Dans le cas où Amazon parviendrait à maintenir les livraisons, ils « seront applaudis comme des sauveurs » estiment Patrick Moorhead, de Moor Insights and Strategy. Il faut l’admettre, au bout de 15 jours et peut-être plus, cloitré chez soi, un nouveau jeu vidéo ou un nouveau livre peut améliorer le moral.

Pour le moment il semble s’en sortir, mais le rythme des livraisons est déjà affaibli. Tout le monde peut le constater en se rendant sur leur site web. En haut à droite de l’écran, sous le panier, s’affiche déjà un message d’avertissement « Compte tenu de la situation actuelle, nos délais de livraison peuvent être allongés ».

Faire face à ses responsabilités

Il y a toutefois un élément à prendre en compte sur la question des livraisons, la sécurité des employés eux-mêmes, ceux qui préparent les commandes. Seattle, où est basée l’entreprise, est l’un des foyers importants de l’épidémie aux États-Unis. Patrick Moorhead confirme, « L’enjeu pour Amazon, c’est d’empêcher la propagation du virus dans ses centres de distribution ».

Le télétravail a déjà été décrété pour ceux qui le pouvaient. Pour les préparateurs de commandes, les livreurs, cette option n’est pas envisageable. L’entreprise affirme avoir mis en place des mesures comme le nettoyage fréquent de ses hangars, la mise à disposition de gel hydroalcoolique ou de lingettes nettoyantes. Les employés contaminés auront le droit à deux semaines de salaires et les règles sur les congés rémunérés ou non ont été assouplis.

Des mesures qui ne suffisent pas selon un certain nombre de salariés dans le monde. Outre-Atlantique, une pétition demande des indemnités de prise de risque, des congés maladie payés, un service de garde d’enfant, la levée des pénalités de rendement, la fermeture immédiate d’un centre où une personne a été testée positive au coronavirus. Lundi soir elle réunissait 1500 signatures.

En Espagne et Italie, 5 employés en entrepôt étaient touchés par le coronavirus lundi. Des travailleurs italiens ont décidé de lancer un appel à la grève. En France la grogne s’installe également. Les syndicats jugent les mesures prises par Amazon très insuffisantes.

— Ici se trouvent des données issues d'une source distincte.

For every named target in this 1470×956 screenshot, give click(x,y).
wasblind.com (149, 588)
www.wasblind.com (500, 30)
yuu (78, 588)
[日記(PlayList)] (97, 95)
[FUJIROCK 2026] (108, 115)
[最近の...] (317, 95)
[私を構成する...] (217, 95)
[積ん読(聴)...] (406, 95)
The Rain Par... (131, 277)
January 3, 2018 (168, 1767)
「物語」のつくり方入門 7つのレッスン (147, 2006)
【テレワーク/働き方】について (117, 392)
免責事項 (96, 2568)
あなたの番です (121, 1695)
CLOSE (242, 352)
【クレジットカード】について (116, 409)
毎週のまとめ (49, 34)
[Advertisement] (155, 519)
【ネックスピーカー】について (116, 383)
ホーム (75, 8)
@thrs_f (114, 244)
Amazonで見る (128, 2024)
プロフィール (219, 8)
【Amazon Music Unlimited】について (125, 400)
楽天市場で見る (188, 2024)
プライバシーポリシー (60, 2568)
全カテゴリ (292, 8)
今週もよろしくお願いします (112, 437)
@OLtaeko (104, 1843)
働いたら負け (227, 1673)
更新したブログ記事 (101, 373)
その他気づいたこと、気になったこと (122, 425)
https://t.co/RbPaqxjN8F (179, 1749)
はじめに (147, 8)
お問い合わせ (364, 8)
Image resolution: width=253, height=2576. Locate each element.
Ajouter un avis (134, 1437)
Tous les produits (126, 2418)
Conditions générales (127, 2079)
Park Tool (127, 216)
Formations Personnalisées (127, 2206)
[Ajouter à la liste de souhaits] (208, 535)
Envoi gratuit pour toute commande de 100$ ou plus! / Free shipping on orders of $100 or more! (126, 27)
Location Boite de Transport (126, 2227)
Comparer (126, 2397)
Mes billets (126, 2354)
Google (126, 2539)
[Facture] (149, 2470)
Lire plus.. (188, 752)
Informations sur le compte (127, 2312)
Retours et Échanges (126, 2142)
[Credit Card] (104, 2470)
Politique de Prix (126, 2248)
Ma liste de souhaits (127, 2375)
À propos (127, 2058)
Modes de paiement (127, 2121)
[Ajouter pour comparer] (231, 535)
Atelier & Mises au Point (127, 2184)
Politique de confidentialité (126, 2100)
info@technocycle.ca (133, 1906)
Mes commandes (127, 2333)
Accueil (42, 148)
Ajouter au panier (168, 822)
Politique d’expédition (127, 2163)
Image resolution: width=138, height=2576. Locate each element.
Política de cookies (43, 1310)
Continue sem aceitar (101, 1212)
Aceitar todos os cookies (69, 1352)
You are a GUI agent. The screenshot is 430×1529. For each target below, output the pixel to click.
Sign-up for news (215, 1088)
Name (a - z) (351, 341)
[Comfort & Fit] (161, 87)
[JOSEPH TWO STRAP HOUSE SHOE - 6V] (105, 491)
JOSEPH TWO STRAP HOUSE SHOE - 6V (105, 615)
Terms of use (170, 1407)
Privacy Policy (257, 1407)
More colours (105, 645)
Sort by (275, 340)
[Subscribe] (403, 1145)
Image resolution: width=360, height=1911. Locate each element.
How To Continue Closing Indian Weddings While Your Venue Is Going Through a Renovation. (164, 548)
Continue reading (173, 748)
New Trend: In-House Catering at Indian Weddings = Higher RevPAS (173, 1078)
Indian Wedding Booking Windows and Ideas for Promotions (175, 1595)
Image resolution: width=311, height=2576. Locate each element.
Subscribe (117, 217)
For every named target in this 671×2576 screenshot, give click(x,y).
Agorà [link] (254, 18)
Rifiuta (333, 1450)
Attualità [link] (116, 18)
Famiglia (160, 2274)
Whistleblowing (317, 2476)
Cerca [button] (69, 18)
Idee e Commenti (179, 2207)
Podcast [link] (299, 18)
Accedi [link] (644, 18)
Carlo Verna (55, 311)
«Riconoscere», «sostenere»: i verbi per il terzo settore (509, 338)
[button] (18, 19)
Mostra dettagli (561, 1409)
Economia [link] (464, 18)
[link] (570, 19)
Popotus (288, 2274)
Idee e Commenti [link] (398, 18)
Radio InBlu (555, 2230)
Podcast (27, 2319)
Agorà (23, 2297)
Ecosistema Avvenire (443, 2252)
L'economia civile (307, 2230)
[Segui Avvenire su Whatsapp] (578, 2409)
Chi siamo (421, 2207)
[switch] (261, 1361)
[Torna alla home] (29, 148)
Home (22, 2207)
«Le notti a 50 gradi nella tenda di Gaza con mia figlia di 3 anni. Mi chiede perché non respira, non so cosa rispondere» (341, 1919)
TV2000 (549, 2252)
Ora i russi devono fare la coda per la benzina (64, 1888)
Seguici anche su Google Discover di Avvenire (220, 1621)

Sur les sites de Toulouse, Lauwin-Planque et Montélimar, plusieurs centaines de salariés ont fait valoir, ou souhaitent faire valoir, leur droit de retrait.

La position du gouvernement français semble en tout cas claire sur la fermeture agences de livraison : Bruno Le Maire l’a rappelé sur BFM Business ce 18 mars, « J’invite tous les salariés dont les entreprises sont encore ouvertes, dont les activités sont indispensables au bon fonctionnement du pays, à se rendre sur leur lieu de travail ».

Le scénario du pire pour Amazon, à savoir la fermeture de ses centres de distribution, mettrait l’entreprise dans la situation de tous les magasins physiques. À la différence que ses activités de cloud et de streaming vidéo vont également bénéficier de la situation de confinement.